Comment se fait-il, dès lors, que l’on ne puisse persuader un tribunal européen, même si italien, de la justesse de la demande mauricienne d’extradition ? Nous n’avons pas vu le jugement motivé à ce stade, mais la claque du tribunal de Bologne nous a rappelé la très mauvaise qualité des quelques documents, notamment de la police, dont nous prenions connaissance au moment où la demande d’extradition était faite et juste avant que les per diem commencent à être réquisitionnés. Un anglais approximatif, des phrases mal ficelées, l’avidité à peine cachée de celui qui se croit investi de mission sacrée saupoudraient ces documents. On a peine à concevoir à quoi ils ressembleraient, ces documents, quand… traduits en italien ! Ce n’est peut-être pas fini, il y a encore peut-être des recours, mais de grâce, essayons au moins alors d’être plus professionnels en général. Et, en addition, ne saupoudrons plus la toile de fond de notre actualité locale, qui est instantanément diffusée sur la planète (et à Bologne !) grâce à Internet, d’encore plus de signes d’arbitraire, d’arrestations intempestives, d’enquêtes style KGB, de charges provisoires, de manque de discipline patent, d’arrestations d’hommes de loi de la partie adverse… ce qui n’a pas dû aider notre plaidoirie !

***

Sommes-nous d’influence westminstérienne ou Kim Il-sungienne ? La question a été posée avec appétit cette semaine et la réponse est sans doute… un peu des trois ! Notre Constitution est westminstérienne, un père transmettra ses pouvoirs à son fils, de par cette Constitution, mais il n’y aura ni sanction électorale, ni délai effectif entre les deux tenants du pouvoir et ce sera fait du vivant du tenant actuel.

Il est clair que dans beaucoup de démocraties, les citoyens sont disposés, à travers des élections libres et basées sur le mérite individuel, à élire des membres de la famille (généralement un fils) d’un détenteur préalable du pouvoir. Dans le meilleur des cas, il y a aussi un délai raisonnable entre le moment où le père et le fils sont au pouvoir. Sans prétendre à une analyse exhaustive, il est ainsi possible de formuler trois grands groupes de cas.

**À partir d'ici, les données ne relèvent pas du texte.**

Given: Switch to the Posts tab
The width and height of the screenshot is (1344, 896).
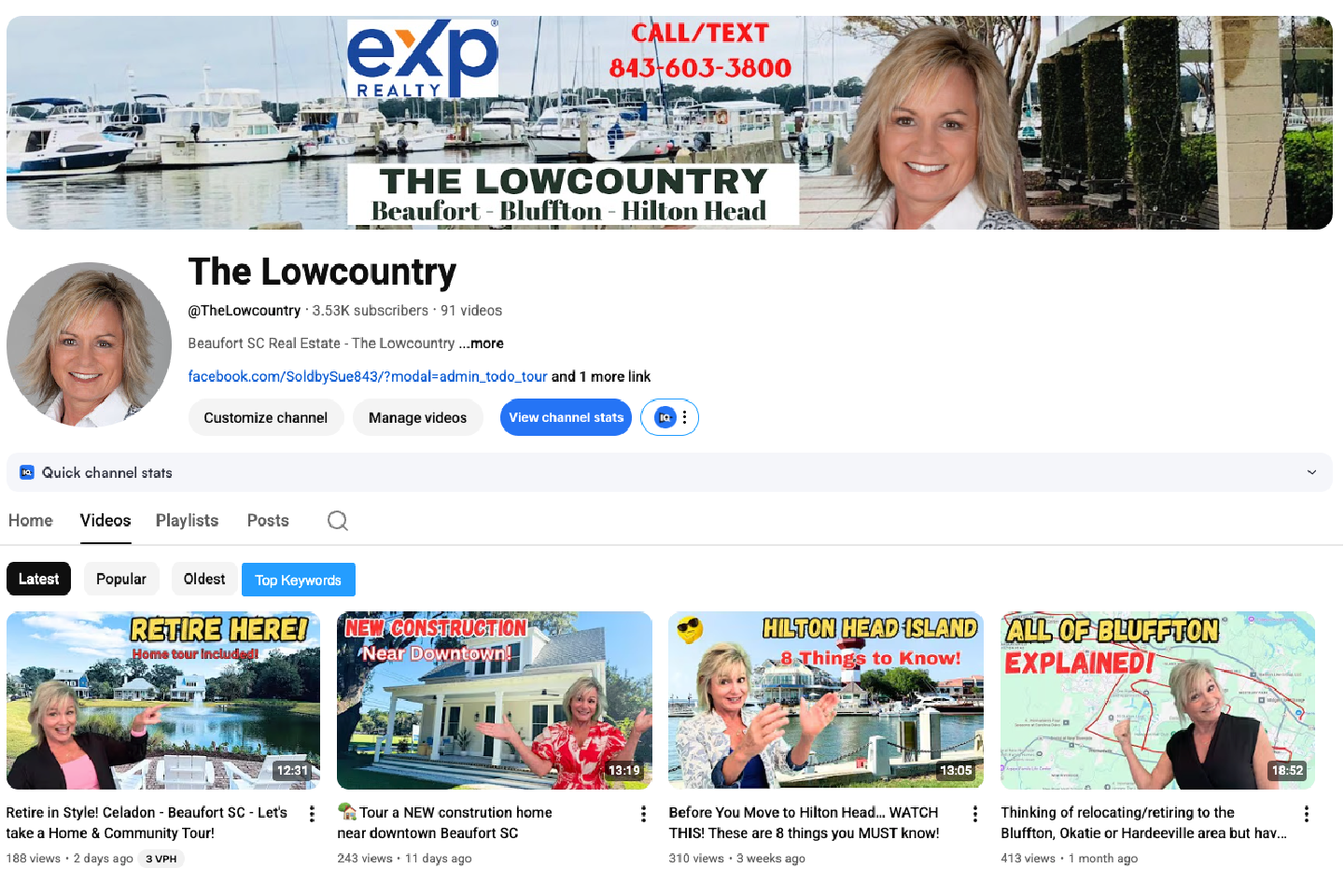Looking at the screenshot, I should coord(268,521).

Groupe 1 : Les fils sont élus lors d’élections libres et sur la base de leur propre mérite, souvent plusieurs années après que leur père a quitté le pouvoir. Dans ce groupe, citons les Bush aux États-Unis, les Khama du Botswana, les Kenyatta du Kenya, les Ramgoolam de chez nous, les Gandhi de l’Inde, les Park de Corée, les Quincy Adams des États-Unis, les Aquino des Philippines (délai minimum), entre autres. Cas unique en Argentine : en 2007, Nestor Kirchner, au lieu de chercher sa réélection soutient la candidature de son épouse, Cristina, qui est élue.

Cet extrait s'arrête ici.